DATA FOR PROCESSING —
┌────────
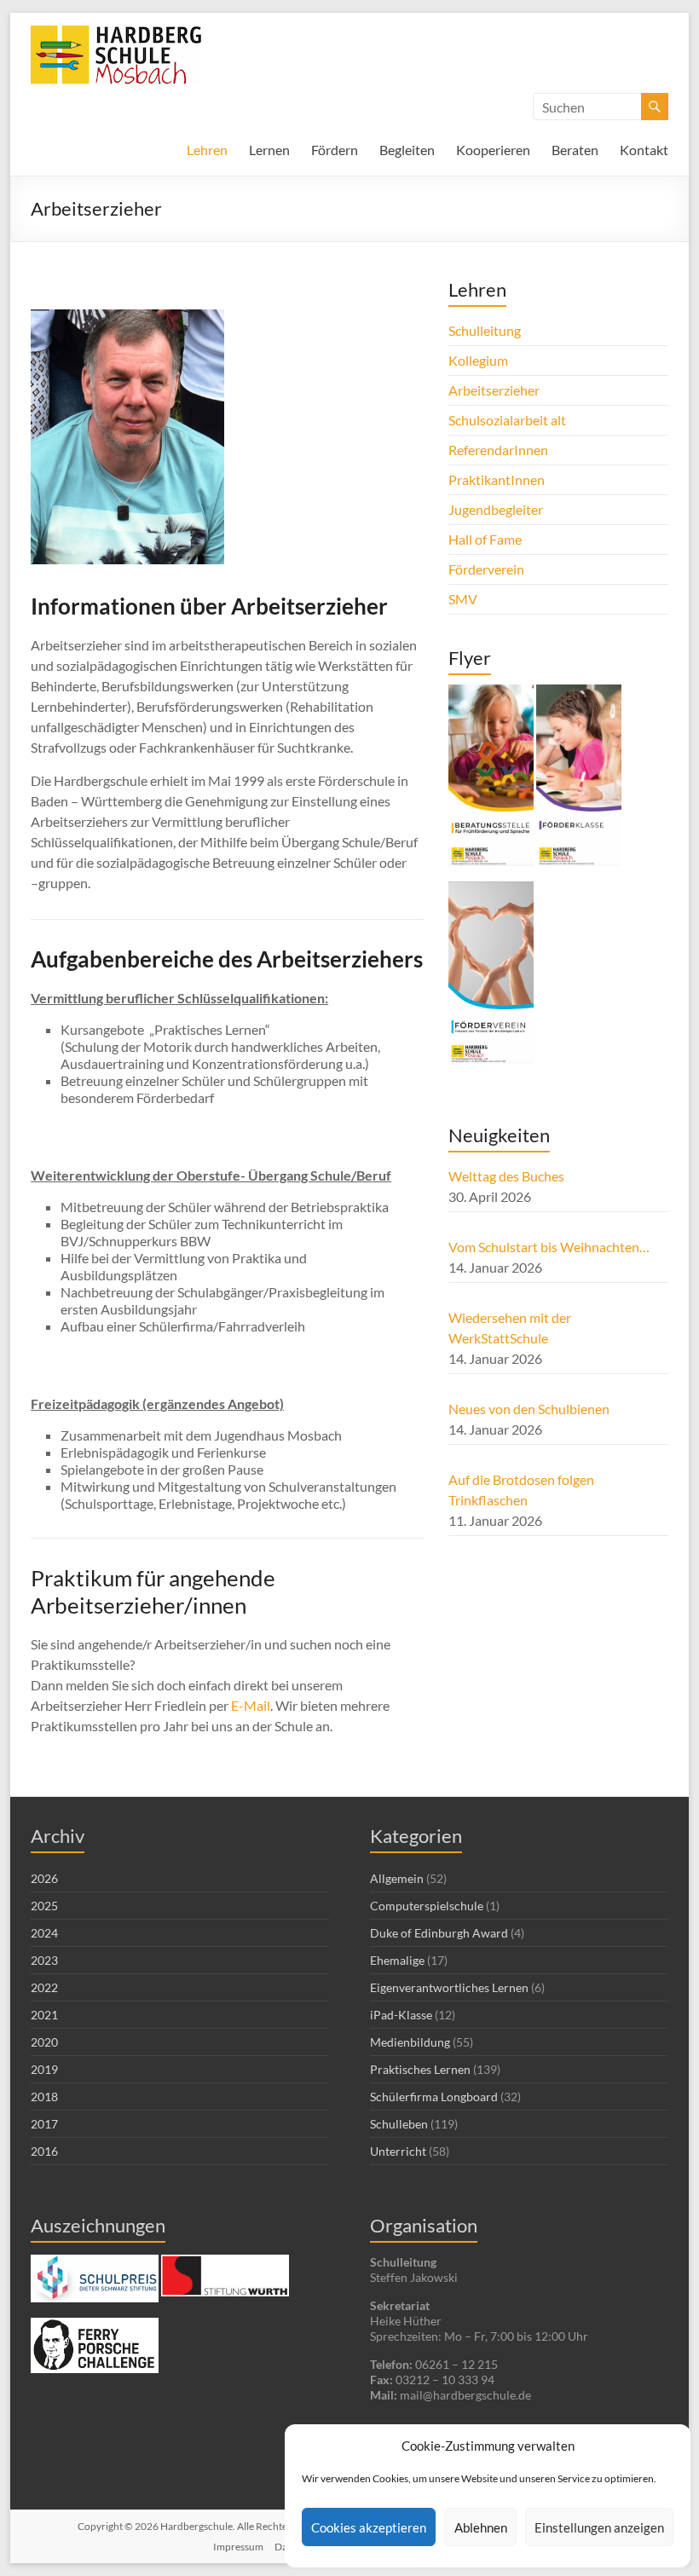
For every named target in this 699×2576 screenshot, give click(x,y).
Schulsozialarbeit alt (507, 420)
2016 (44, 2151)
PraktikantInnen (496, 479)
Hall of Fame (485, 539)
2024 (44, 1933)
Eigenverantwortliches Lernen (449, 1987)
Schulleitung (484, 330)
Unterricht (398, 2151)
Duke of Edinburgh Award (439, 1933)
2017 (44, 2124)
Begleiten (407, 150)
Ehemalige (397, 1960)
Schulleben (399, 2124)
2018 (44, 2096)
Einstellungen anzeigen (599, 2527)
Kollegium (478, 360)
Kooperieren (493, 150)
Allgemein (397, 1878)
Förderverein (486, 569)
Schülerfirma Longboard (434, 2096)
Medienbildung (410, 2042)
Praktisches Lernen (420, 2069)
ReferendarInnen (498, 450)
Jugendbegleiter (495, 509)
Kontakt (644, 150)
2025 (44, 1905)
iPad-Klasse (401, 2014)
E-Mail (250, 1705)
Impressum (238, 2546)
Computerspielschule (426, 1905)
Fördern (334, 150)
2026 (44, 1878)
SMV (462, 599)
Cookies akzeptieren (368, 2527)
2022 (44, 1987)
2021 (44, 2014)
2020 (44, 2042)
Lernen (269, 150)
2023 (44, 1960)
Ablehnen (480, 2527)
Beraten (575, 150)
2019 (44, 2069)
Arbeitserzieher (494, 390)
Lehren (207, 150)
└────────
┌────────
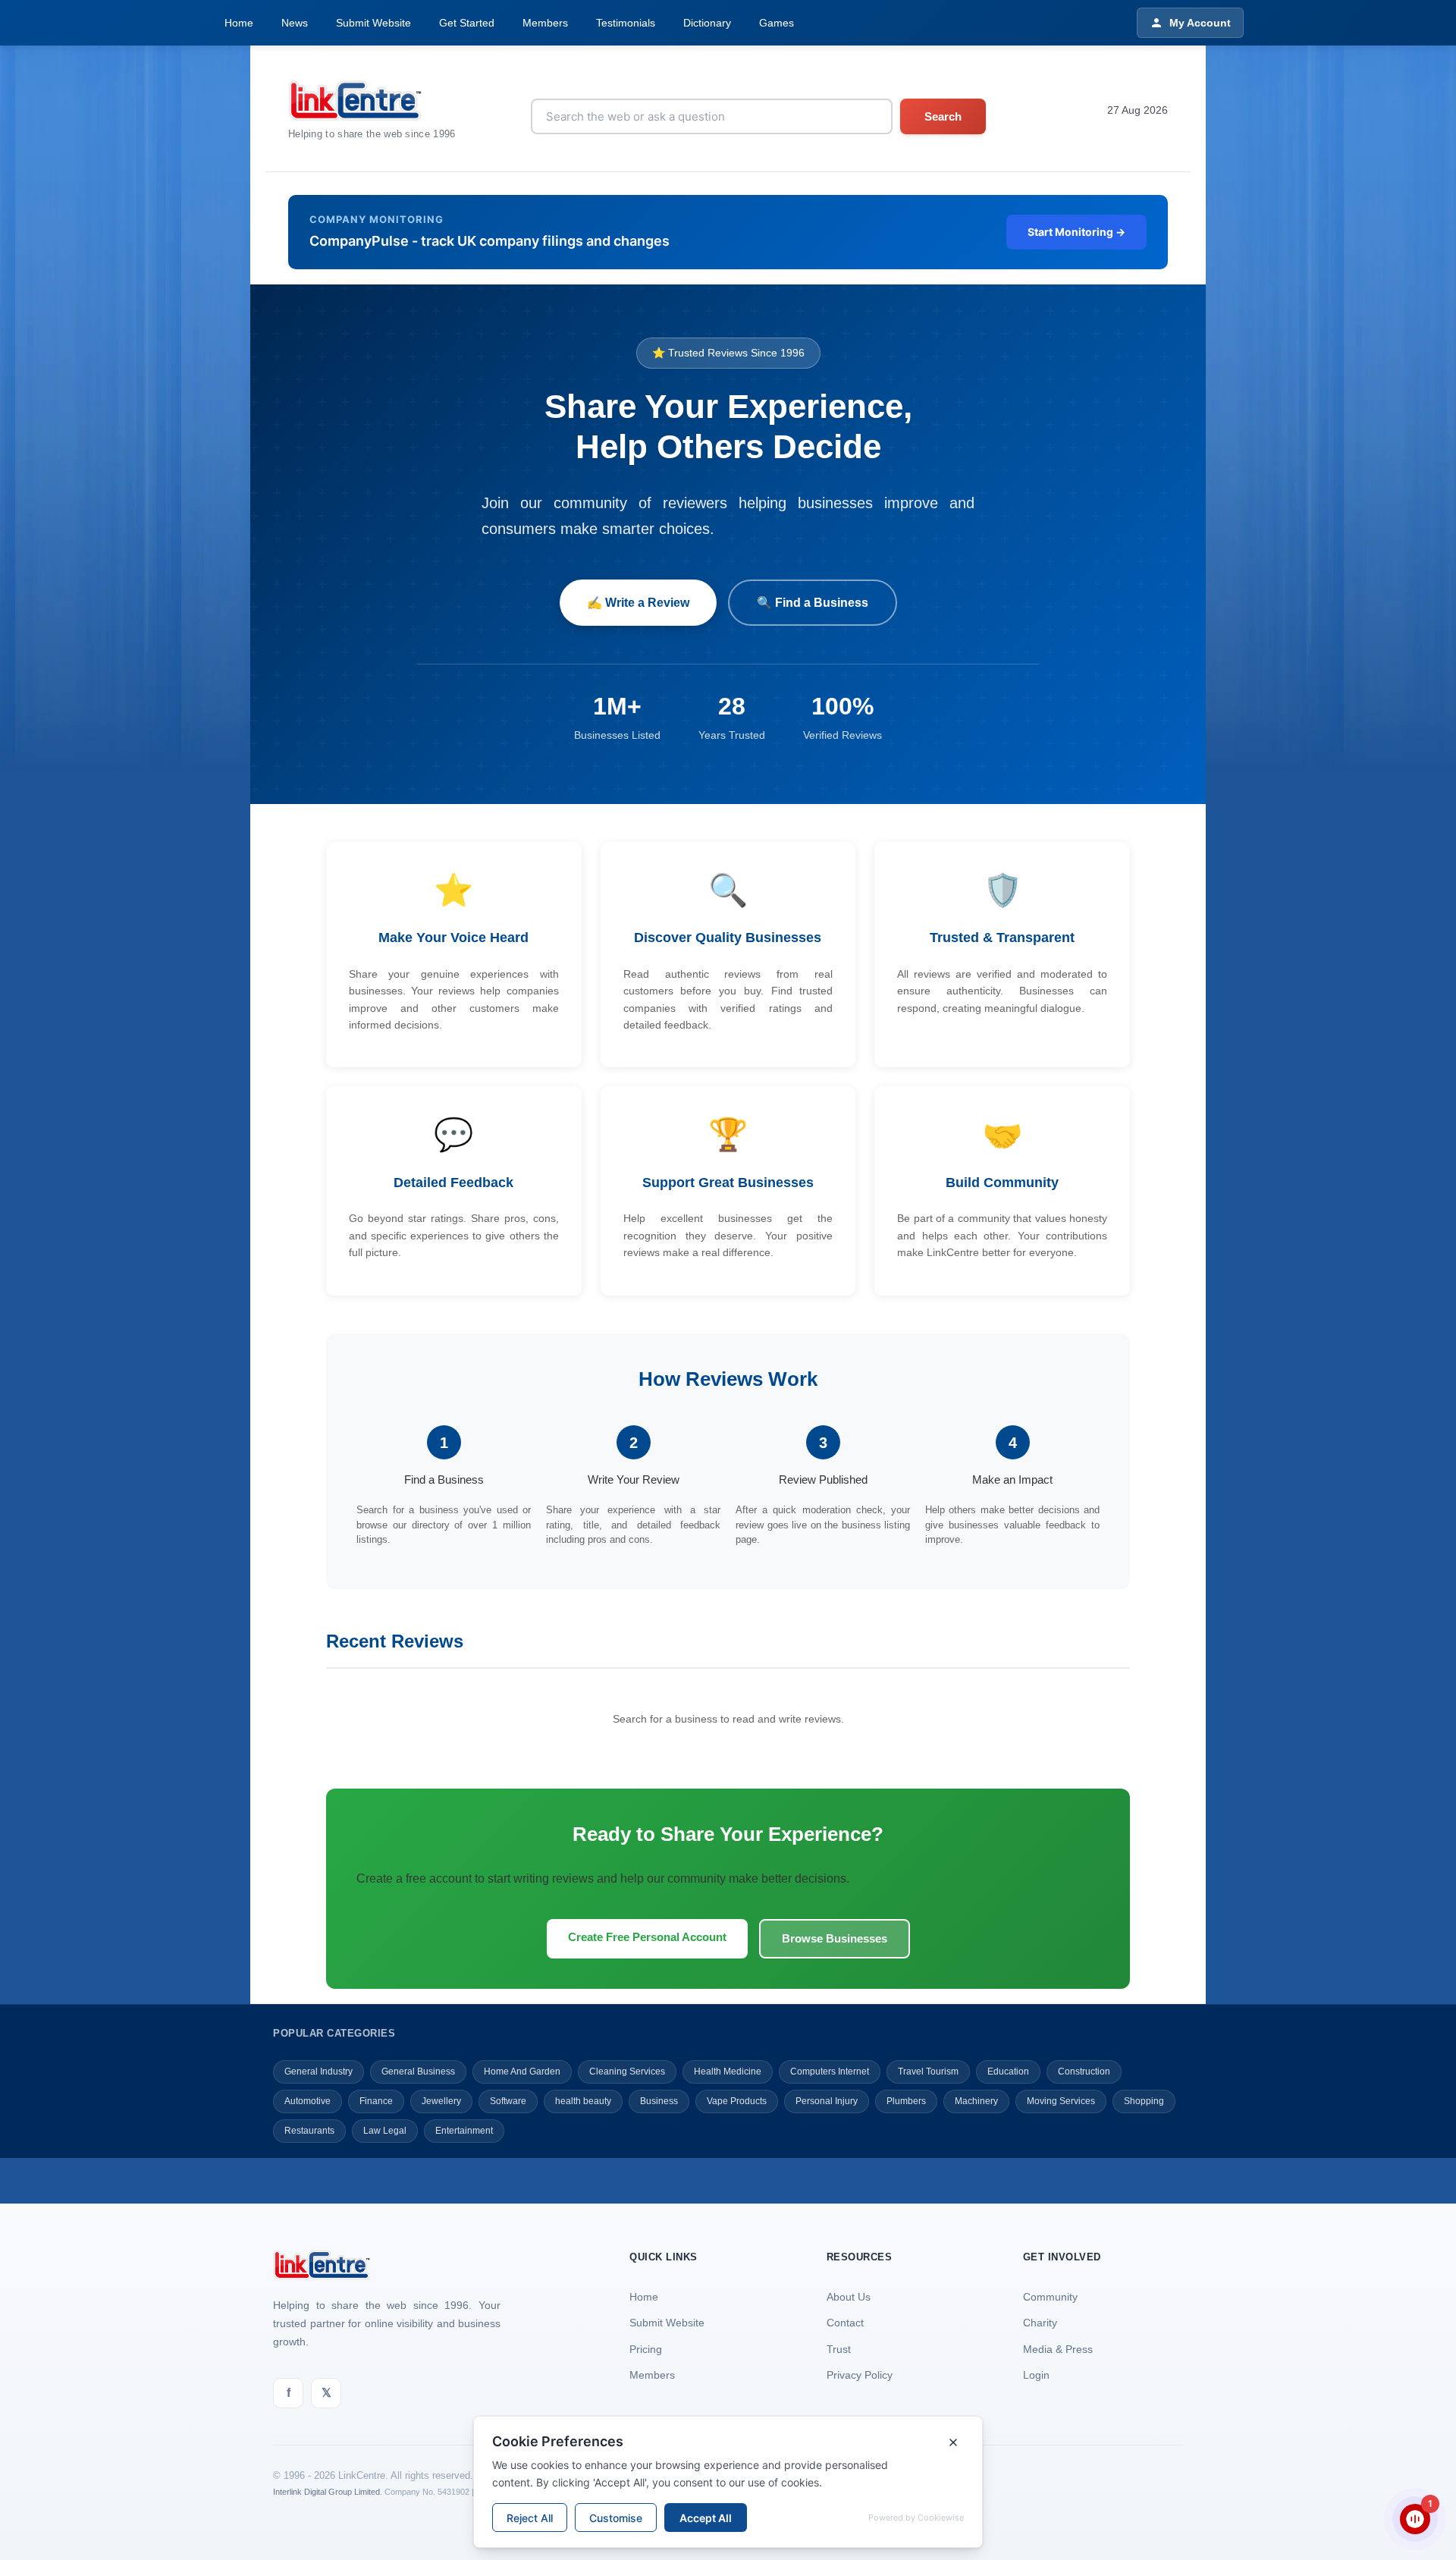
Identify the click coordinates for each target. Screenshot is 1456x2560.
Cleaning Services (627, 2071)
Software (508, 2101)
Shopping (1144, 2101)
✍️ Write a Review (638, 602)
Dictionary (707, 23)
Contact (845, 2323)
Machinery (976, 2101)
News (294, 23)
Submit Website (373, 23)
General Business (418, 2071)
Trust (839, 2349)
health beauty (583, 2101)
└────────
┌────────
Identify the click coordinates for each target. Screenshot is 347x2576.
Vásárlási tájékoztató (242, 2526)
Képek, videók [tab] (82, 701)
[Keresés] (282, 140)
└────────
TASK DESCRIPTION —
Would you please copy exactly the part of the entries above that begins at the line containing "Schulleitung (484, 330)" and ends at the line containing "Lehren (207, 150)", both lines included?

COMPLETED TASK —
Schulleitung (484, 330)
Unterricht (398, 2151)
Duke of Edinburgh Award (439, 1933)
2017 (44, 2124)
Begleiten (407, 150)
Ehemalige (397, 1960)
Schulleben (399, 2124)
2018 (44, 2096)
Einstellungen anzeigen (599, 2527)
Kollegium (478, 360)
Kooperieren (493, 150)
Allgemein (397, 1878)
Förderverein (486, 569)
Schülerfirma Longboard (434, 2096)
Medienbildung (410, 2042)
Praktisches Lernen (420, 2069)
ReferendarInnen (498, 450)
Jugendbegleiter (495, 509)
Kontakt (644, 150)
2025 (44, 1905)
iPad-Klasse (401, 2014)
E-Mail (250, 1705)
Impressum (238, 2546)
Computerspielschule (426, 1905)
Fördern (334, 150)
2026 (44, 1878)
SMV (462, 599)
Cookies akzeptieren (368, 2527)
2022 (44, 1987)
2021 (44, 2014)
2020 (44, 2042)
Lernen (269, 150)
2023 (44, 1960)
Ablehnen (480, 2527)
Beraten (575, 150)
2019 (44, 2069)
Arbeitserzieher (494, 390)
Lehren (207, 150)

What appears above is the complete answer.